Given records:

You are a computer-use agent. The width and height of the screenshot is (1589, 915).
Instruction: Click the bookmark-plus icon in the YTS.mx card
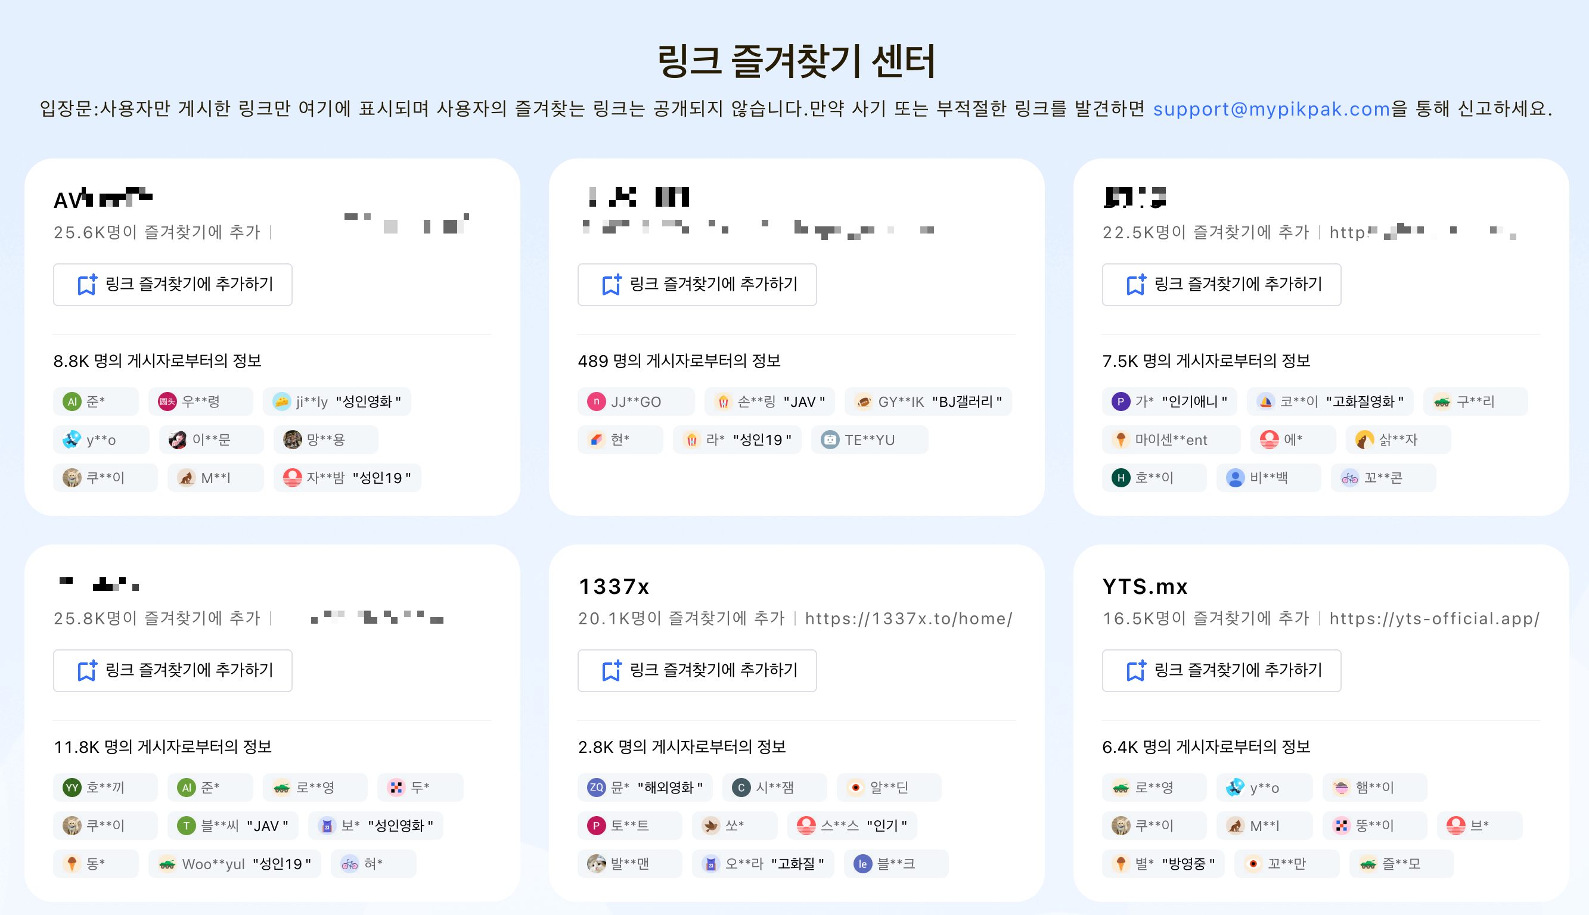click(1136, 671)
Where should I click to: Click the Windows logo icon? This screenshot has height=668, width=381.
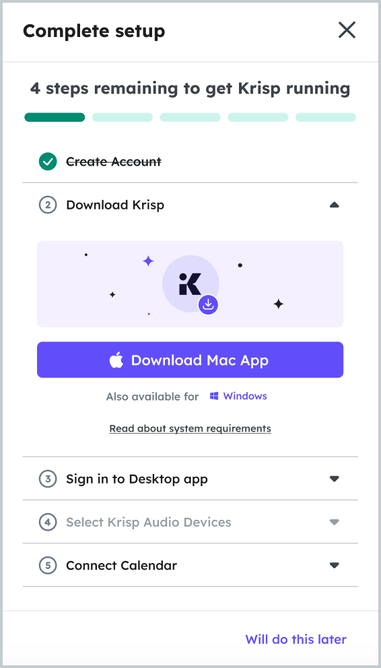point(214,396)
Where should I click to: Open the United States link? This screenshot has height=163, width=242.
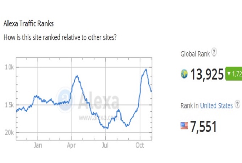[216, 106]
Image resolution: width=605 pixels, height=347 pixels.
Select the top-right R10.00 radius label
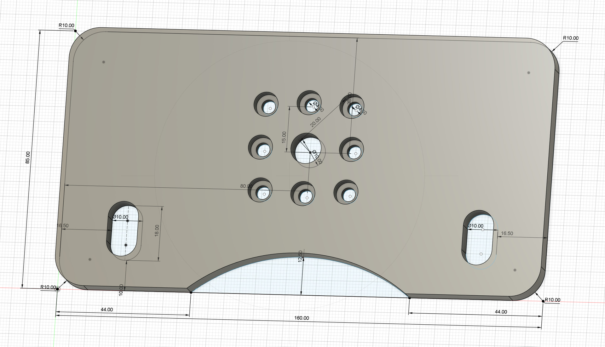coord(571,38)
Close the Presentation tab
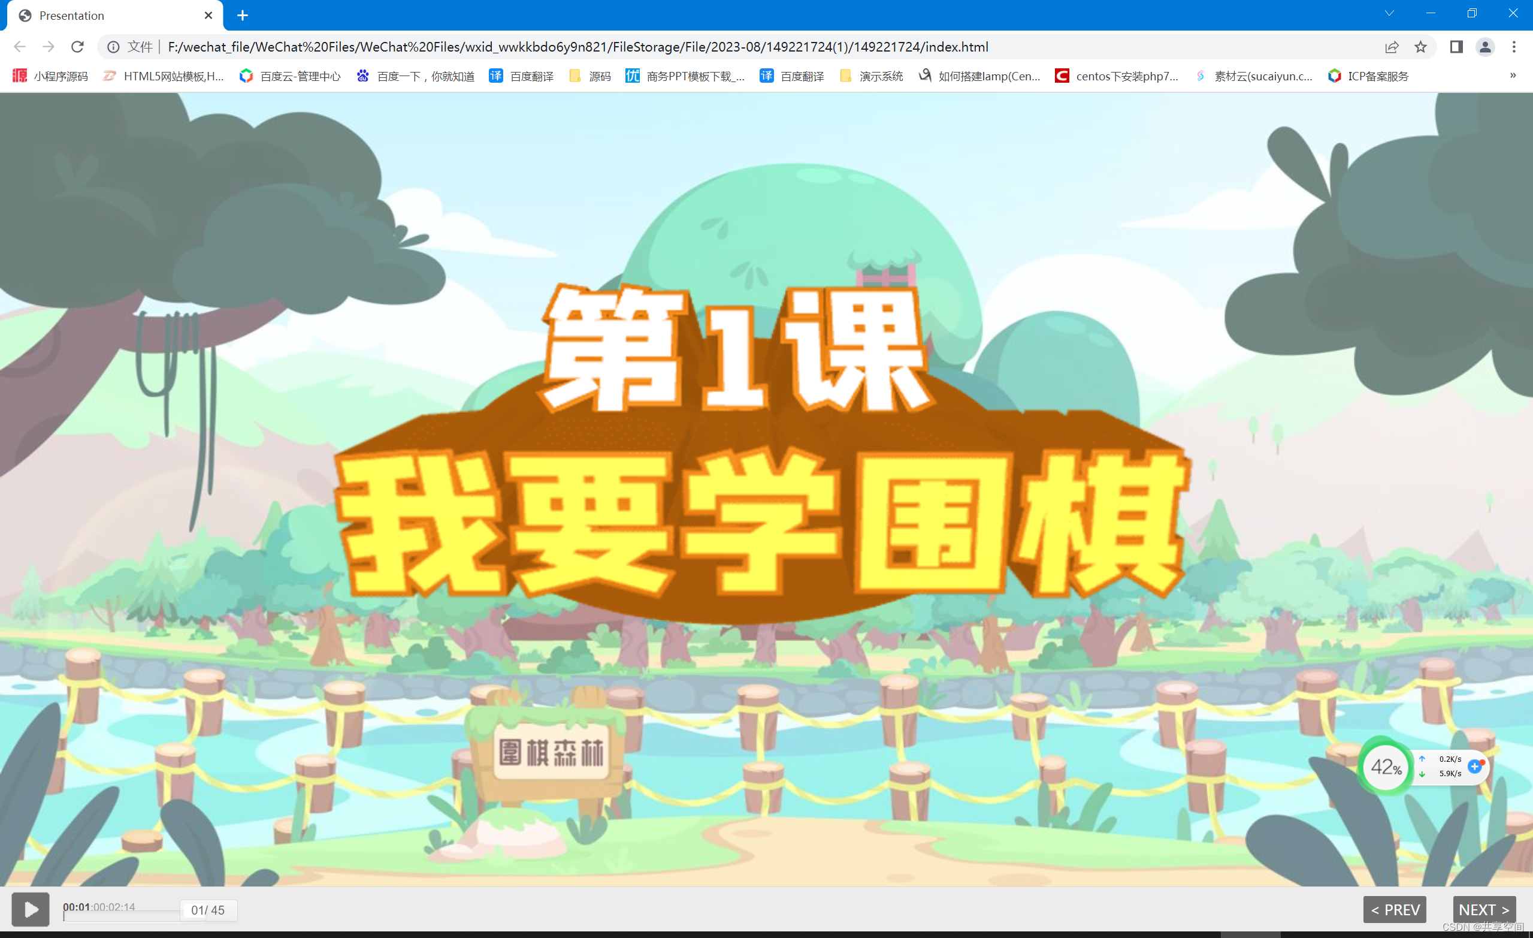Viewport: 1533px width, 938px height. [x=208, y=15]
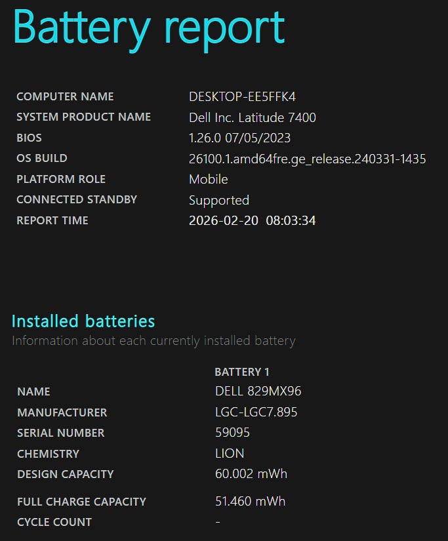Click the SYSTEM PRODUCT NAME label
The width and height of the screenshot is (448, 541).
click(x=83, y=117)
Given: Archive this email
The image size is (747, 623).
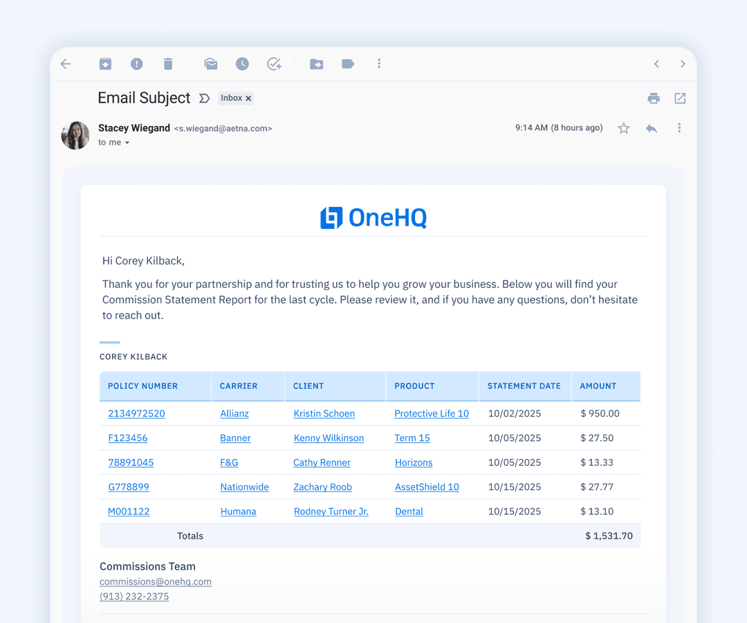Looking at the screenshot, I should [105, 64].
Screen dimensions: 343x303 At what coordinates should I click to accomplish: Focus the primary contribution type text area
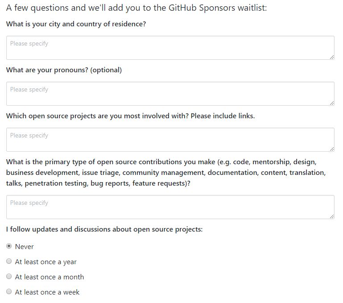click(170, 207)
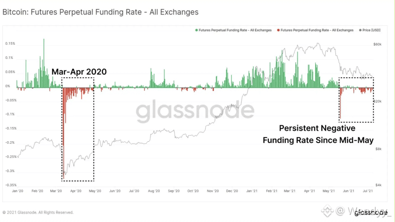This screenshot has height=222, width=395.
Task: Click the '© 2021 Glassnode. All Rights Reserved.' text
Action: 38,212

Stated task:
Return the records exactly, from the line with "Close the Presentation tab" up to and including the line with "Looking at the", and leave the pictures out of your answer.

Solved exercise:
Close the Presentation tab
Viewport: 1533px width, 938px height. [x=208, y=15]
Click the SYSTEM PRODUCT NAME label
The width and height of the screenshot is (448, 541).
click(x=83, y=117)
Given: Archive this email
The image size is (747, 623).
Looking at the screenshot, I should [105, 64].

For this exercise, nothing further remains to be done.